Levo-tetrahydropalmatine (l-THP), an active ingredient of Corydalis yanhusuo, has been reported to be a partial agonist for dopamine D1 receptors (D1R) and an antagonist for D2R. Although it has been safely used clinically in China for decades as an analgesic with sedative/hypnotic properties, there are few studies that address the mechanisms by which l-THP exerts its beneficial effects in chronic pain-induced sleep disturbance.
To investigate the effects and mechanisms of l-THP on sleep disturbance in a neuropathic pain-like condition.
A mouse model of chronic neuropathic pain induced by partial sciatic nerve ligation (PSNL) was employed. The antinociceptive and hypnotic effects of l-THP were evaluated by measurement of mechanical allodynia, thermal hyperalgesia, and electroencephalogram (EEG) recordings in PSNL mice. Pharmacological approaches and c-Fos expression were used to clarify the mechanisms of l-THP.
Intraperitoneal injection of l-THP at 5 and 10 mg/kg not only significantly increased the mechanical threshold by 134.4% and 174.8%, and prolonged the thermal latency by 49.4% and 69.2%, but also increased non-rapid eye movement sleep by 17.5% and 29.6%, and decreased sleep fragmentation in PSNL mice, compared with the vehicle control.
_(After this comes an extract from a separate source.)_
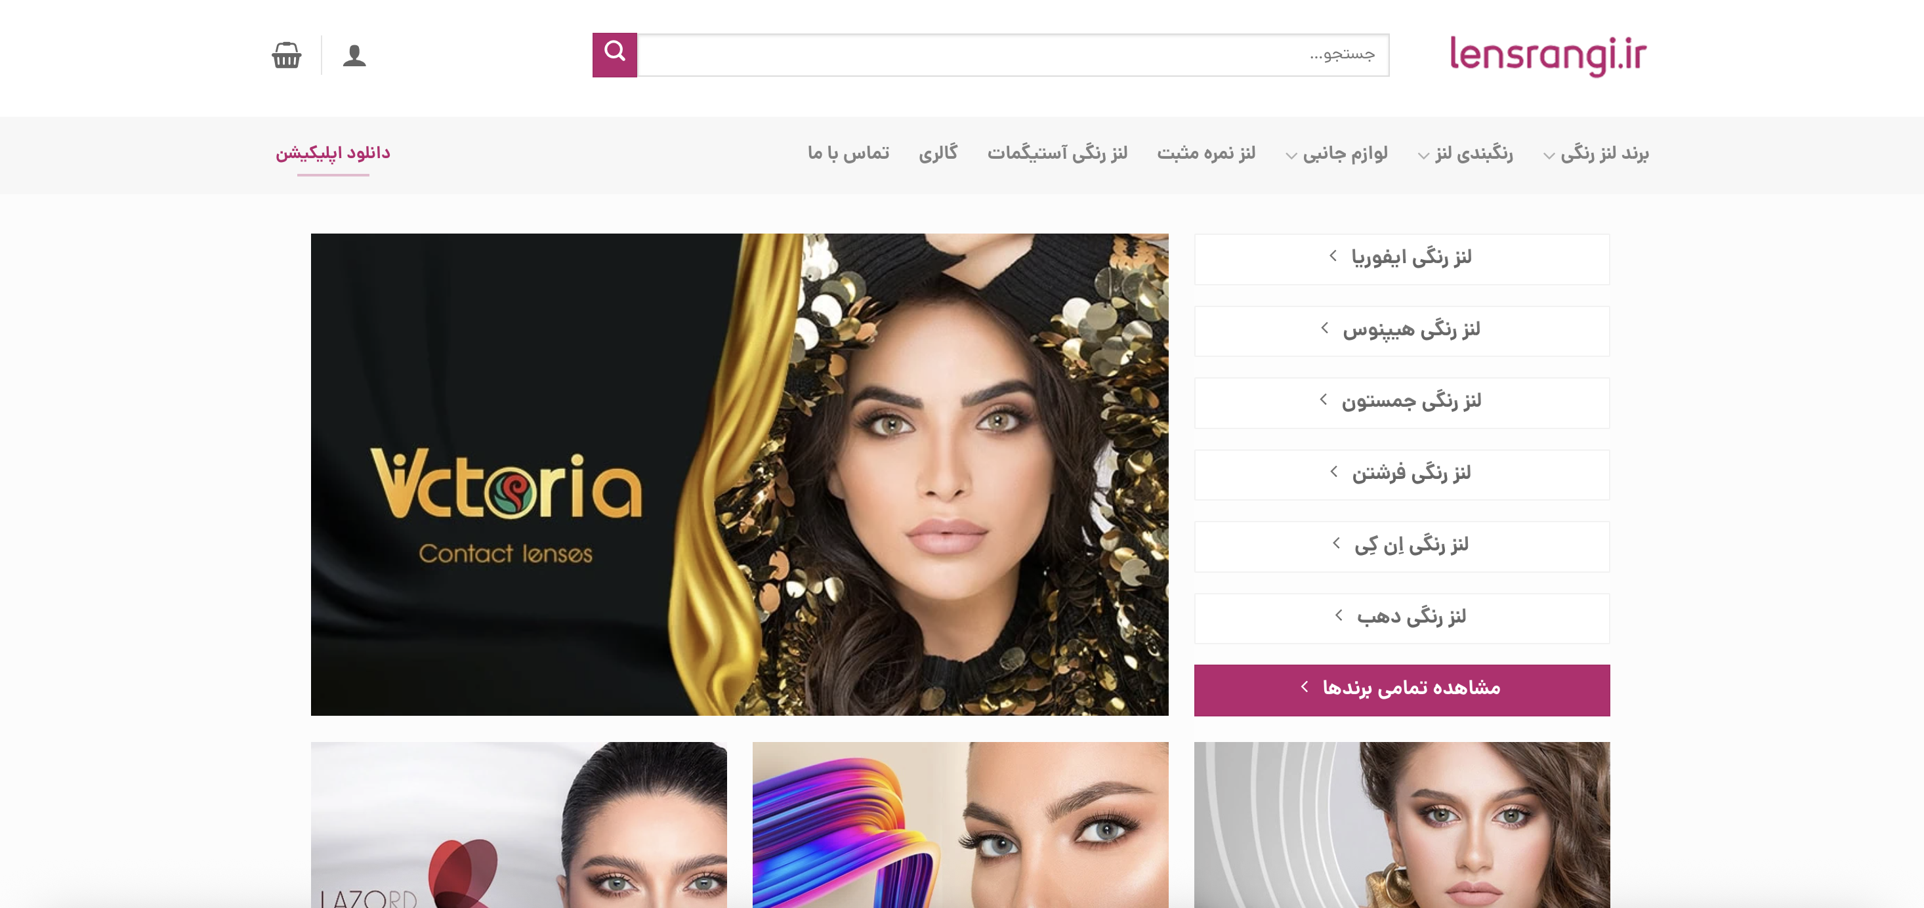Open the shopping basket icon
1924x908 pixels.
click(x=286, y=55)
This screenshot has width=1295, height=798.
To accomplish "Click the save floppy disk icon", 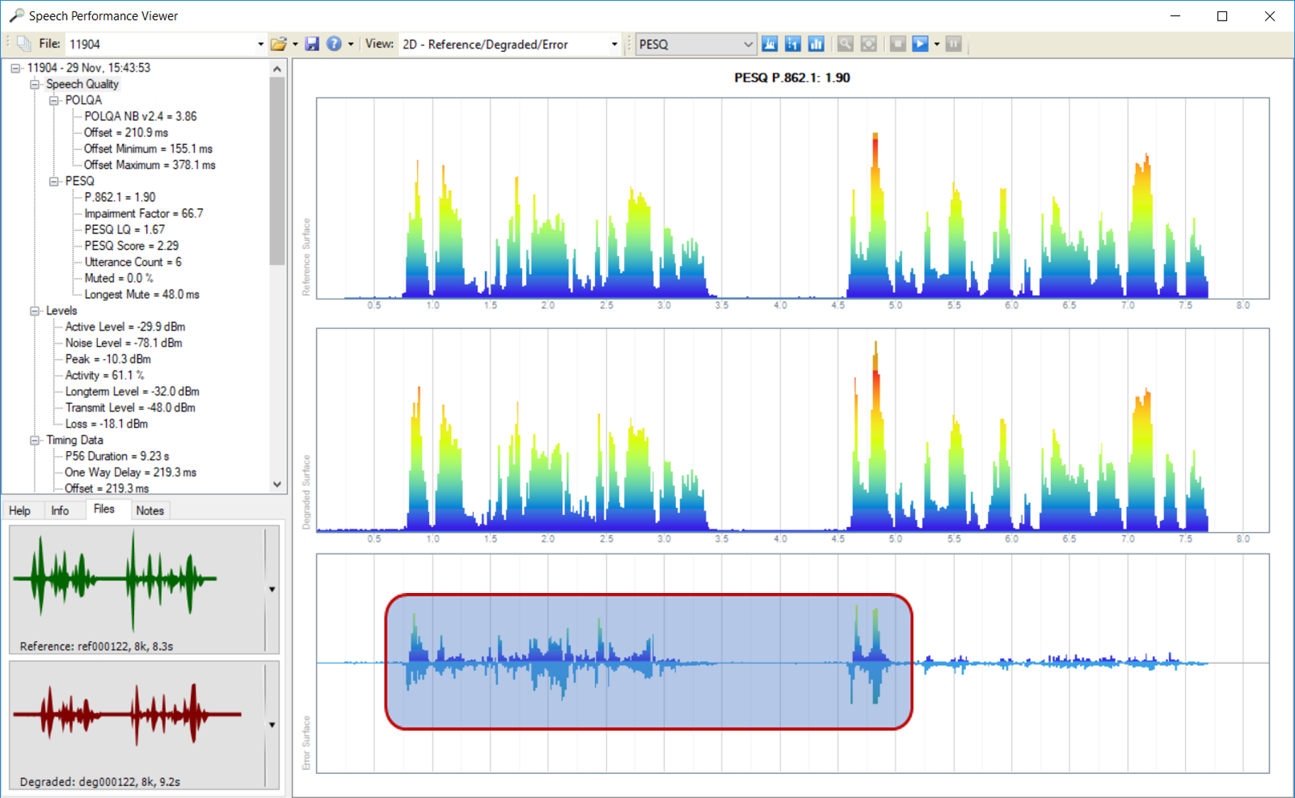I will point(311,44).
Moreover, the antinociceptive effect of l-THP was prevented by D1R antagonist SCH23390 or D2R agonist quinpirole; meanwhile, the hypnotic effect of l-THP was blocked by quinpirole rather than by SCH23390. Immunohistochemistry demonstrated that l-THP inhibited c-Fos overexpression induced by PSNL in the cingulate cortex and the periaqueductal gray.
These findings indicated that l-THP exerted analgesic effects by agonism D1R and antagonism D2R, and the antagonism of D2R mediated the hypnotic effect of l-THP in PSNL mice.